Every line containing the word "with" is to be copied from the data below.

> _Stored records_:

※ ※ ※

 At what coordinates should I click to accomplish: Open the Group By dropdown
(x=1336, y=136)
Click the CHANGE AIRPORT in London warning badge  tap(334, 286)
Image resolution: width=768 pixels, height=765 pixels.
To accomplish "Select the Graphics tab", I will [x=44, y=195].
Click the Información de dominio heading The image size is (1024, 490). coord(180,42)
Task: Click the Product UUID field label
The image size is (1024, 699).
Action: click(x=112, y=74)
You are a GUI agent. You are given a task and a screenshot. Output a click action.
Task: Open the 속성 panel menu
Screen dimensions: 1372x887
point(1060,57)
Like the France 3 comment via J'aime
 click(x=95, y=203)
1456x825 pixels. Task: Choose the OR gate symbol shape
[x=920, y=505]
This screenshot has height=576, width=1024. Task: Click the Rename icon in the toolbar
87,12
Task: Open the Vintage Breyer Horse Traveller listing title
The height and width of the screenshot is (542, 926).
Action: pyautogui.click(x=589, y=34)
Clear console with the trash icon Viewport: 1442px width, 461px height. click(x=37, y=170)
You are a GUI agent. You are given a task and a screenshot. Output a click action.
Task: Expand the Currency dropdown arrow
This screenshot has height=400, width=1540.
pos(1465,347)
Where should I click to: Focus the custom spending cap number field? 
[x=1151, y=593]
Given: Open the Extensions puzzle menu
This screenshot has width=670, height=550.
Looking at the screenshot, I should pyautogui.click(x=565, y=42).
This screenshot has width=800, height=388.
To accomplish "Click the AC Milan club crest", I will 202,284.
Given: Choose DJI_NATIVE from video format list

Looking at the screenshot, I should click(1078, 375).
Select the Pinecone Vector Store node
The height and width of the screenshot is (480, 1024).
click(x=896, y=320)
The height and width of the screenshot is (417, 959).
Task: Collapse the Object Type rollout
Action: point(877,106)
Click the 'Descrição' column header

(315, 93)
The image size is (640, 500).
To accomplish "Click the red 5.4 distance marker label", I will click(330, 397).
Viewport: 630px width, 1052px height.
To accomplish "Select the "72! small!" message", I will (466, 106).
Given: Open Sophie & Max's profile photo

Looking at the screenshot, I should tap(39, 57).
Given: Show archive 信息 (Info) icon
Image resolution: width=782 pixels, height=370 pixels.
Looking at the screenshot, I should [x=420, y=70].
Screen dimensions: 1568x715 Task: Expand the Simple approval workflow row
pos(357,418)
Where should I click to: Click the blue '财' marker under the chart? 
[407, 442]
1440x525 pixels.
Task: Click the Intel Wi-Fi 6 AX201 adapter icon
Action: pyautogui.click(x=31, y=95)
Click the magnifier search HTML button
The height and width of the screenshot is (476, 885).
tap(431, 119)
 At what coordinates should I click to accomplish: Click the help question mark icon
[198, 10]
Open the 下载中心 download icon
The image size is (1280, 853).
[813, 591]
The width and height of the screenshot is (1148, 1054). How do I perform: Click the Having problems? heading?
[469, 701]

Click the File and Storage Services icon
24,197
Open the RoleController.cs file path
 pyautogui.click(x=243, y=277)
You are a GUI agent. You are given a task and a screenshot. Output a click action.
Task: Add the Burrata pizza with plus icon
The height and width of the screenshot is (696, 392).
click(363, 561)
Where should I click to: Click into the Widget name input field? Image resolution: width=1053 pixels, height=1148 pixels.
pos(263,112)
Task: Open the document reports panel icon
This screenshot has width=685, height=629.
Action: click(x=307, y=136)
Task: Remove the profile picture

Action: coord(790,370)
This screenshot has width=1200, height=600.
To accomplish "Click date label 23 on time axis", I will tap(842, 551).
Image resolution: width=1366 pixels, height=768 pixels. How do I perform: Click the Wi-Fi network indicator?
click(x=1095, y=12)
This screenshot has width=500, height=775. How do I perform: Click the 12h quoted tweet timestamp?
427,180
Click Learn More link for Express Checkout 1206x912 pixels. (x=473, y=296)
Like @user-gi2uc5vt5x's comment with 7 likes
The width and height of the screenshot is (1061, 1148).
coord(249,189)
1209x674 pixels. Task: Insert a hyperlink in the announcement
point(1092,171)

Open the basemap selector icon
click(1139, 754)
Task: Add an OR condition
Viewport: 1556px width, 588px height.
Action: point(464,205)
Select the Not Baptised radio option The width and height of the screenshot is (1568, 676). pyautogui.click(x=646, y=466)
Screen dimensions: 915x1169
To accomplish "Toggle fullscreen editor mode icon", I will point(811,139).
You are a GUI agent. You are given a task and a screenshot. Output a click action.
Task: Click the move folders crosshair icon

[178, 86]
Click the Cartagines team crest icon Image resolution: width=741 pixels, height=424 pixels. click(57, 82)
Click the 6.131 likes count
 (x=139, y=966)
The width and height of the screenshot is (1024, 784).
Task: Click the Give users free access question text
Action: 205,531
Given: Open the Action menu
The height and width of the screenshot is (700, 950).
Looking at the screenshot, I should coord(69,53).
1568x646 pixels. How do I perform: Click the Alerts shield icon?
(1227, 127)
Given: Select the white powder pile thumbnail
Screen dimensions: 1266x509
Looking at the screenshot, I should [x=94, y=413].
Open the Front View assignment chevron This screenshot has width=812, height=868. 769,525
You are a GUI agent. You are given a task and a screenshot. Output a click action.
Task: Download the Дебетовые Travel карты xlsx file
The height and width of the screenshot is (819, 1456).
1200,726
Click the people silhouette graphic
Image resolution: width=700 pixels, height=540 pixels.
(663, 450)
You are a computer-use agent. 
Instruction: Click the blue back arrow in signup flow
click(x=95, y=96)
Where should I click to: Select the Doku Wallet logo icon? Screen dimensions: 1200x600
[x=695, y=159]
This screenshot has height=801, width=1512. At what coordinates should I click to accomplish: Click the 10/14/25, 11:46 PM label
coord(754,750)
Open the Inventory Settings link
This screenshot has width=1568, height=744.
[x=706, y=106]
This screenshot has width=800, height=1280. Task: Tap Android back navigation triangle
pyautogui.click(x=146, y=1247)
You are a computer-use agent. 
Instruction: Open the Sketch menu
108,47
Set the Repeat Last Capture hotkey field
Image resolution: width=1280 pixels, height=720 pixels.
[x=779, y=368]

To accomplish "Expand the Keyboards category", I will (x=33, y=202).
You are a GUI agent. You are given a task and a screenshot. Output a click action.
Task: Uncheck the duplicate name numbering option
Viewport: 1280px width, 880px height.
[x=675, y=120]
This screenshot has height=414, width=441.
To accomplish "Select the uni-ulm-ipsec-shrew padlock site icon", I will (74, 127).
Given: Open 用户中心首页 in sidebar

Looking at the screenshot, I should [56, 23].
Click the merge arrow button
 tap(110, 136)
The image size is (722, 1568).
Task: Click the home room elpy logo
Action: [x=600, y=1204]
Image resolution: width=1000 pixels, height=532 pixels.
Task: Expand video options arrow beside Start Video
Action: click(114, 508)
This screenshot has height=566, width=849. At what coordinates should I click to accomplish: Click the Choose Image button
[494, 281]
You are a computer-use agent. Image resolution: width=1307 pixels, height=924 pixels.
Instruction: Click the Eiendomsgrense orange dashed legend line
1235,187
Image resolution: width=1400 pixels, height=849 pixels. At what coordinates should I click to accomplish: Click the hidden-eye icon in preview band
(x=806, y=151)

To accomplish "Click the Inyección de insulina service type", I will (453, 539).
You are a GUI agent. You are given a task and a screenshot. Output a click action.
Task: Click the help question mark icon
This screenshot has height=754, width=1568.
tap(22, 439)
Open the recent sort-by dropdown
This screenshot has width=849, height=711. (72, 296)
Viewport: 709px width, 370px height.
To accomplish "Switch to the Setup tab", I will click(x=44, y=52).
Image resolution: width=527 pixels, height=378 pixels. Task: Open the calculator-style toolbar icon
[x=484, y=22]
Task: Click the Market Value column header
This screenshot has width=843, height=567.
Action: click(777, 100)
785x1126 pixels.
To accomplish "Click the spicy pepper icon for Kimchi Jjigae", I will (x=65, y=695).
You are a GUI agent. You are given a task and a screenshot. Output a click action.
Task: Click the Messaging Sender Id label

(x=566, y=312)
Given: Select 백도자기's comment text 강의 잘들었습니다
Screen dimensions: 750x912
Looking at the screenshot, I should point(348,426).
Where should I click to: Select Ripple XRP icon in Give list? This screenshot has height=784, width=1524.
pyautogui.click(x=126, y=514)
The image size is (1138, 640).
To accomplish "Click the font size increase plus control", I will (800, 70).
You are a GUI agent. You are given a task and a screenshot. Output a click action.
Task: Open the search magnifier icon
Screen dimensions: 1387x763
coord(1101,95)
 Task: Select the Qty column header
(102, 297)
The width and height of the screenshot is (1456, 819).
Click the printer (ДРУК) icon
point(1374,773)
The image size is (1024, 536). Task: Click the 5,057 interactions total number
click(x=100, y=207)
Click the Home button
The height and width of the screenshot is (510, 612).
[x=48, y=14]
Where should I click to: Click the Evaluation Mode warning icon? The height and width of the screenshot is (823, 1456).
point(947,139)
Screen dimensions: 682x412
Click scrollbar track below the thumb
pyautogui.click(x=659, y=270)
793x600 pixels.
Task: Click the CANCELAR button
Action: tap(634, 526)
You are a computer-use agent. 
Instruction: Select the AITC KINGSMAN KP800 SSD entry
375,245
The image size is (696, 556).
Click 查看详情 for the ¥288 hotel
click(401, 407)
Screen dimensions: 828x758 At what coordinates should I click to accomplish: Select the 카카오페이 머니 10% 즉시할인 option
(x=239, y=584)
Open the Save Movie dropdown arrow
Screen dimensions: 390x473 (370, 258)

※ ※ ※

> _OUTPUT FOR THIS EXERCISE_:
Clear console with the trash icon Viewport: 1442px width, 461px height. click(x=37, y=170)
Task: Add the Burrata pizza with plus icon
Like @user-gi2uc5vt5x's comment with 7 likes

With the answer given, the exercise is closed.